Le Conseil d’Etat a ainsi dû revenir sur sa célèbre jurisprudence, l’atténuant ainsi, afin de permettre aux propriétaires de réaliser des travaux, tout en échappant à l’exigence de régularisation complète de la construction existante illégale.

  1. Une remise en question de « Thalamy » par une atténuation jurisprudentielle


        Le Conseil d’Etat est venu atténuer la jurisprudence Thalamy par l’arrêt « Ely » du 3 mai 2011
[10], en affirmant que « dans l’hypothèse où l’autorité administrative envisage de refuser le permis sollicité parce que la construction dans son entier ne peut être autorisée au regard des règles d’urbanisme en vigueur à la date de sa décision, elle a toutefois la faculté, dans l’hypothèse d’une construction ancienne, à l’égard de laquelle aucune action pénale ou civile n’est plus possible, après avoir apprécié les différents intérêts publics et privés en présence au vu de cette demande, d’autoriser, parmi les travaux demandés, ceux qui sont nécessaires à sa préservation et au respect des normes, alors même que son édification ne pourrait plus être régularisée au regard des règles d’urbanisme applicables. » Ici, le Conseil d’Etat estime donc que l’administration peut autoriser la réalisation de travaux qui sont nécessaires à la préservation d’une construction ancienne qui est non régularisable, ou à sa mise en conformité aux normes récentes.

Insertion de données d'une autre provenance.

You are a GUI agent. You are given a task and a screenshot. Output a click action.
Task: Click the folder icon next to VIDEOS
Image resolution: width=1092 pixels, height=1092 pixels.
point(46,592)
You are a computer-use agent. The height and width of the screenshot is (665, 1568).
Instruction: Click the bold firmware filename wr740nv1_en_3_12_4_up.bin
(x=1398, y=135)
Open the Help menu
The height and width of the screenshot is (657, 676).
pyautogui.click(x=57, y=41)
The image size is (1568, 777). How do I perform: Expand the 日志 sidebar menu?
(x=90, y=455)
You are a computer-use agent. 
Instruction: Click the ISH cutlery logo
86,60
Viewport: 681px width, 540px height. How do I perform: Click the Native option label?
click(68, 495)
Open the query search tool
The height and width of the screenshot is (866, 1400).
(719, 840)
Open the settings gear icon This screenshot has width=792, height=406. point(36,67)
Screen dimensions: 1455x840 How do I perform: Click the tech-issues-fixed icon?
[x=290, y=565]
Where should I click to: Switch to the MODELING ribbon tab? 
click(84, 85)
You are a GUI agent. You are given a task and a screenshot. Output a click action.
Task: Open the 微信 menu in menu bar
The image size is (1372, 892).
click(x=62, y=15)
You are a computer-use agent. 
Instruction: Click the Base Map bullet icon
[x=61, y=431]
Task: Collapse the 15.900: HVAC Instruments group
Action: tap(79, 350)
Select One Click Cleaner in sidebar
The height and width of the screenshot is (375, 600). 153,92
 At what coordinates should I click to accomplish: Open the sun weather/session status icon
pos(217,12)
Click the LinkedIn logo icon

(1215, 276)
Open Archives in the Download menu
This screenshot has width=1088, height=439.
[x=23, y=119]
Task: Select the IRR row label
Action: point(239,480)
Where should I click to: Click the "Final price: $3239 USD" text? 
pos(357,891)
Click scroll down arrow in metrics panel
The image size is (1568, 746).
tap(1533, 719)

Le Conseil d’Etat atténue dès lors la jurisprudence Thalamy en rendant possible des travaux de confortation, de sécurisation ou de mise aux normes, sur une construction non régularisable. Jusque cet arrêt, le Conseil d’Etat et les juridictions administratives appliquaient sans réelle distinction la solution de l’arrêt Thalamy. Toutefois, cette possibilité de passer outre la jurisprudence Thalamy est tout de même conditionnée.
En effet, l’autorité administrative peut certes autoriser les travaux nécessaires à la préservation de la construction et au respect des normes si la construction est ancienne, si la construction ne peut être régularisée au regard des règles d’urbanisme en vigueur, si aucune action pénale ou civile n’est plus possible sur les éléments existants irréguliers
[11], et si les intérêts public et privés ont fait l’objet d’une appréciation par l’autorité administrative. La jurisprudence Thalamy semble donc être remise en cause, surtout sa rigidité. En effet, le Conseil d’Etat est venu atténuer lui-même sa jurisprudence, ce qui ne peut qu’aller dans l’intérêt des propriétaires de constructions existantes illégales.

        Outre cette la jurisprudence, le législateur a également participé à cette atténuation de la jurisprudence Thalamy, laissant penser à un abandon de cette dernière. Toutefois, force est de constater que cet abandon semble n’être que spécieux, en ce que la jurisprudence Thalamy reste assez difficile à évincer.